The key question, therefore is whether Russia can use its control over gas supplies to force the EU, or individual EU member countries such as Germany, to accede to its (as yet not fully specified) territorial and other demands with respect to Ukraine.
Those who regard energy as the essential master commodity point to the fact that Russia supplies 30 percent of European gas, with the implication that a cutoff of Russian gas would impose economic costs of a comparable order of magnitude. But gas is just one source of energy, and, in the medium term, demand for energy responds quite flexibly to prices and to public policy. A Russian gas embargo would take months to bite, as stocks run down.
During this time European customers could import more LNG from the international market. Europe has plenty of underused LNG import facilities, which ran at less than a quarter of capacity last year. That’s because the price of Russian gas is about 50 percent below the cost of LNG imports, where demand from Asia is bidding up prices. So, while a Russian embargo would raise costs for European gas users, it would be unlikely to cripple the economy.
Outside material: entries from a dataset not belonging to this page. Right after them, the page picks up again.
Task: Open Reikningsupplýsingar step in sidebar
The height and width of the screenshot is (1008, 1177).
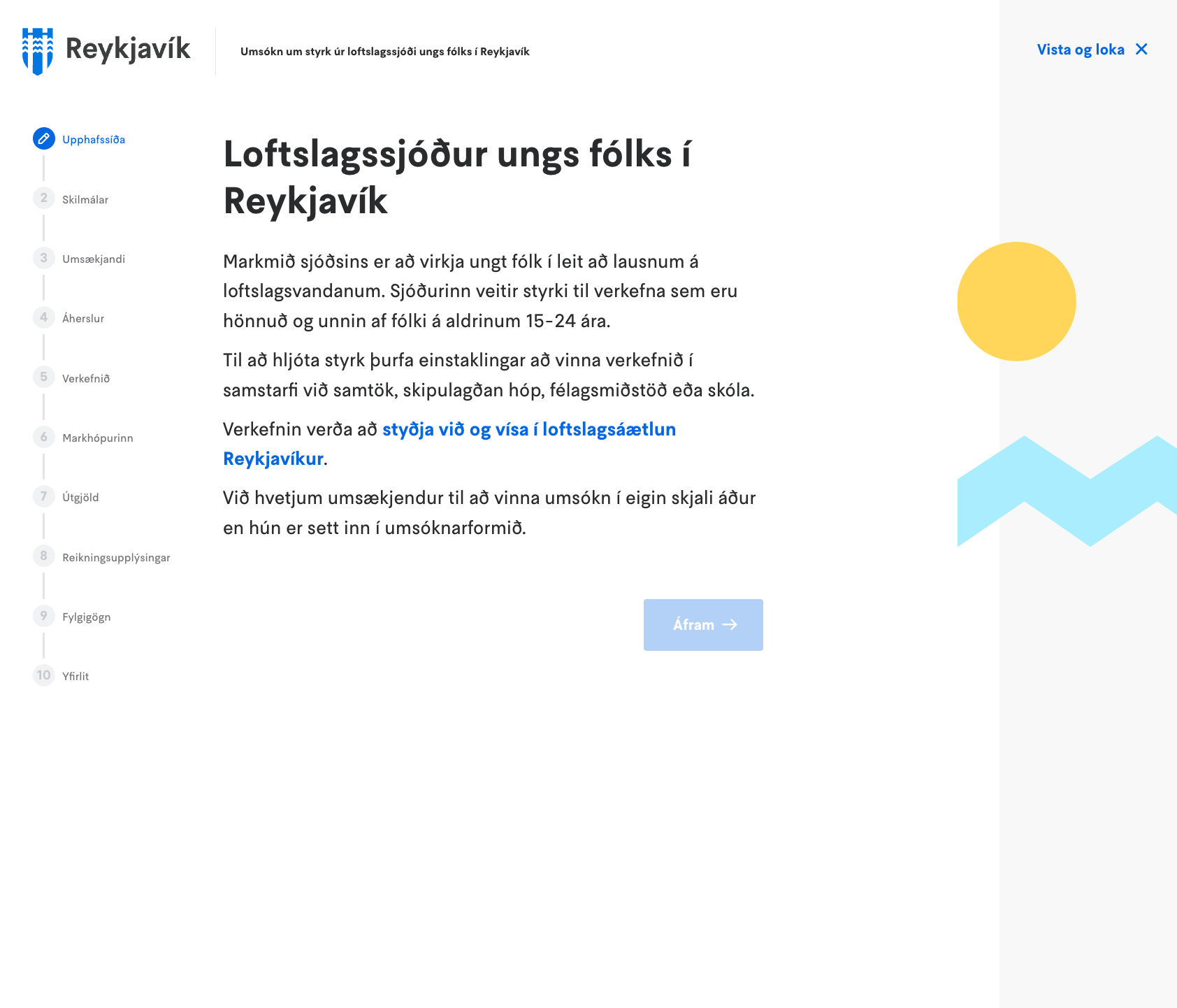Action: tap(116, 557)
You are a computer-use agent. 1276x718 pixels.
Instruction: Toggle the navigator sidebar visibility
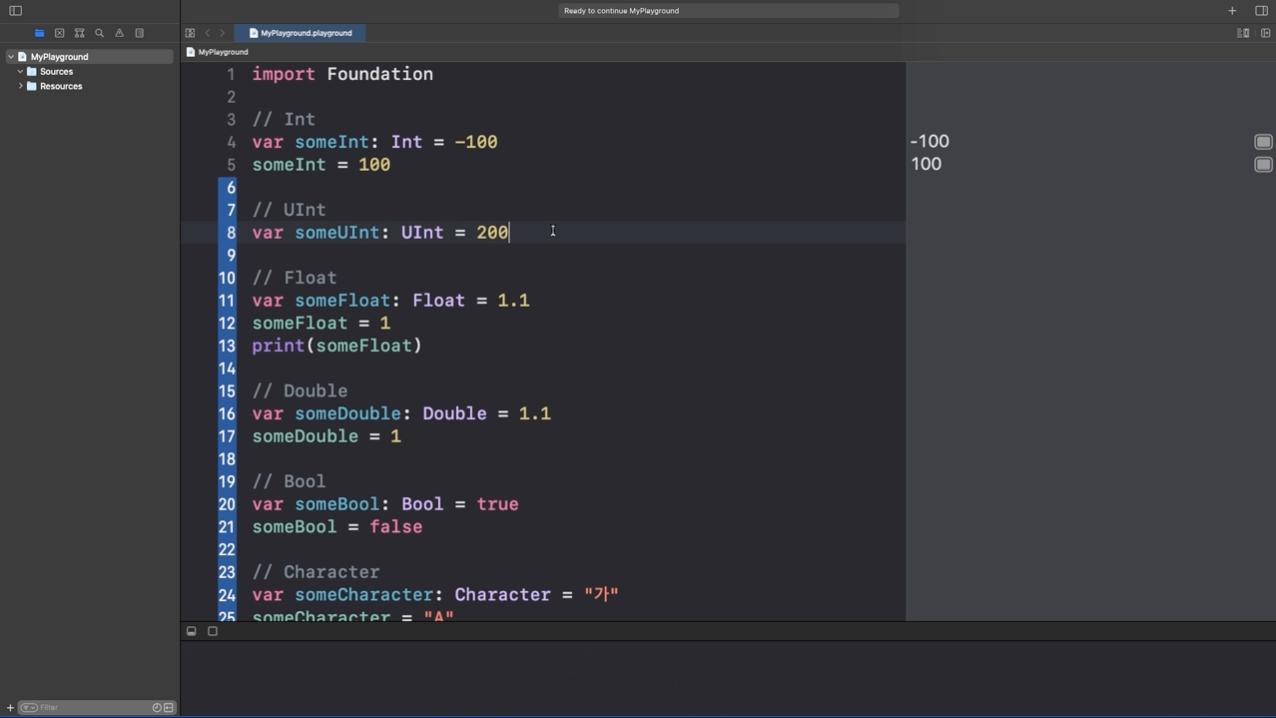15,11
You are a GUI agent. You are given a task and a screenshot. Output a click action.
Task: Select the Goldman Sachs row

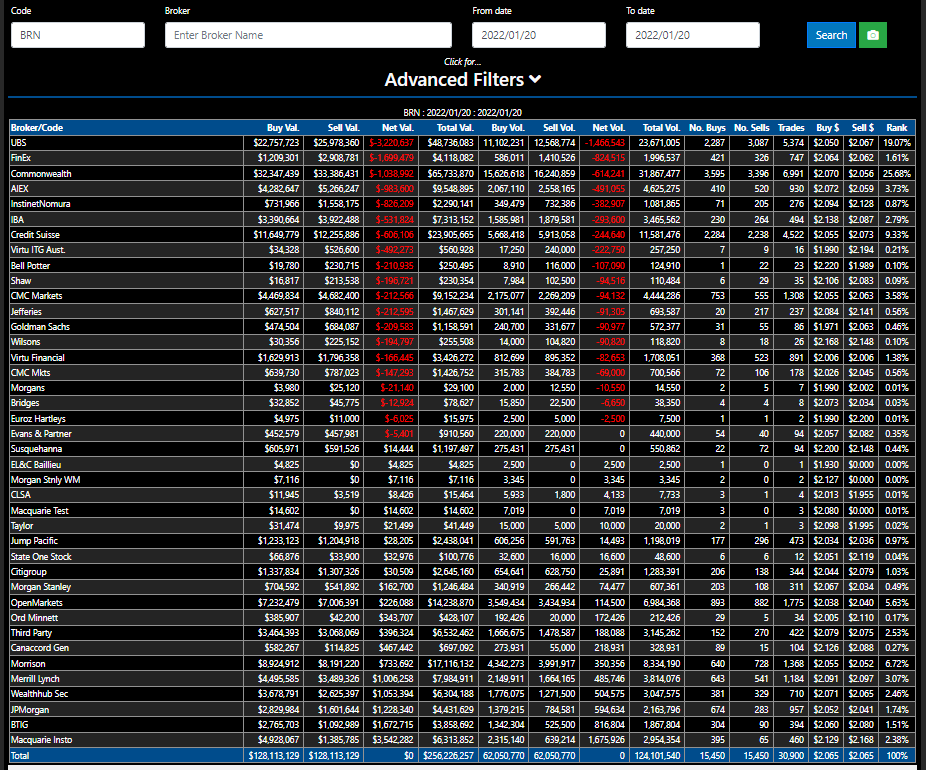tap(40, 327)
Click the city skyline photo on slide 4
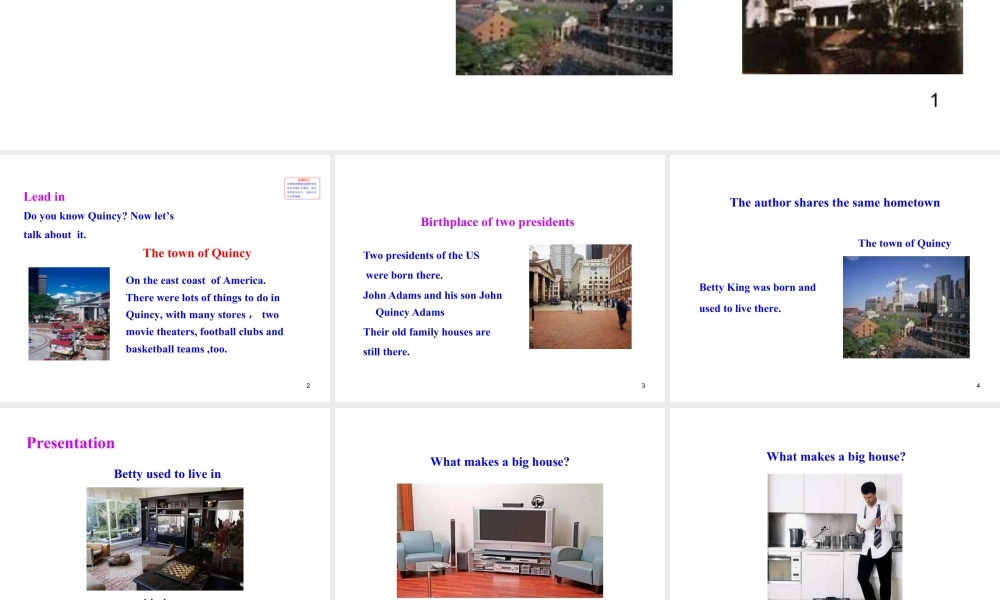The height and width of the screenshot is (600, 1000). (906, 307)
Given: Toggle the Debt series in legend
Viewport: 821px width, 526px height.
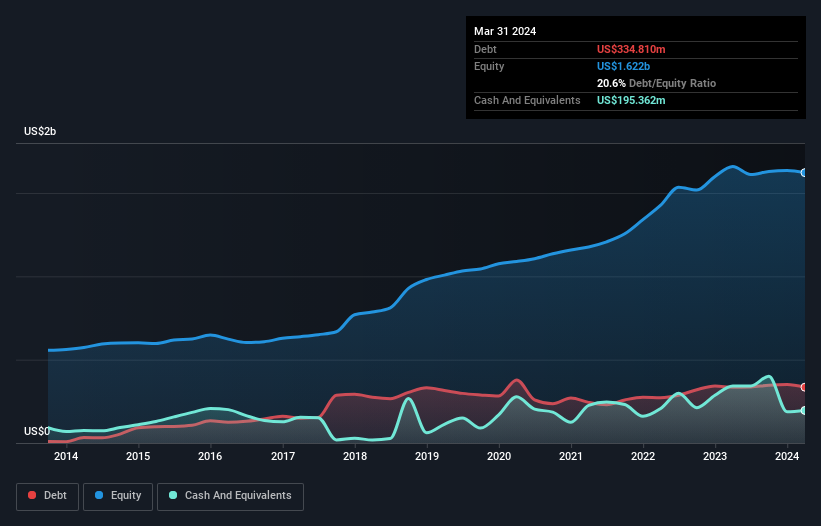Looking at the screenshot, I should click(x=46, y=495).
If market responses were inadequate, European governments could institute conservation measures (or, in particularly gas-dependent areas, rationing) and switch from gas-fired electricity to other sources, including renewables, nuclear and coal. To the extent that coal was the preferred option, this would have serious long-term effects on the global climate if the switch were sustained, but such considerations tend to take a back seat in periods of crisis.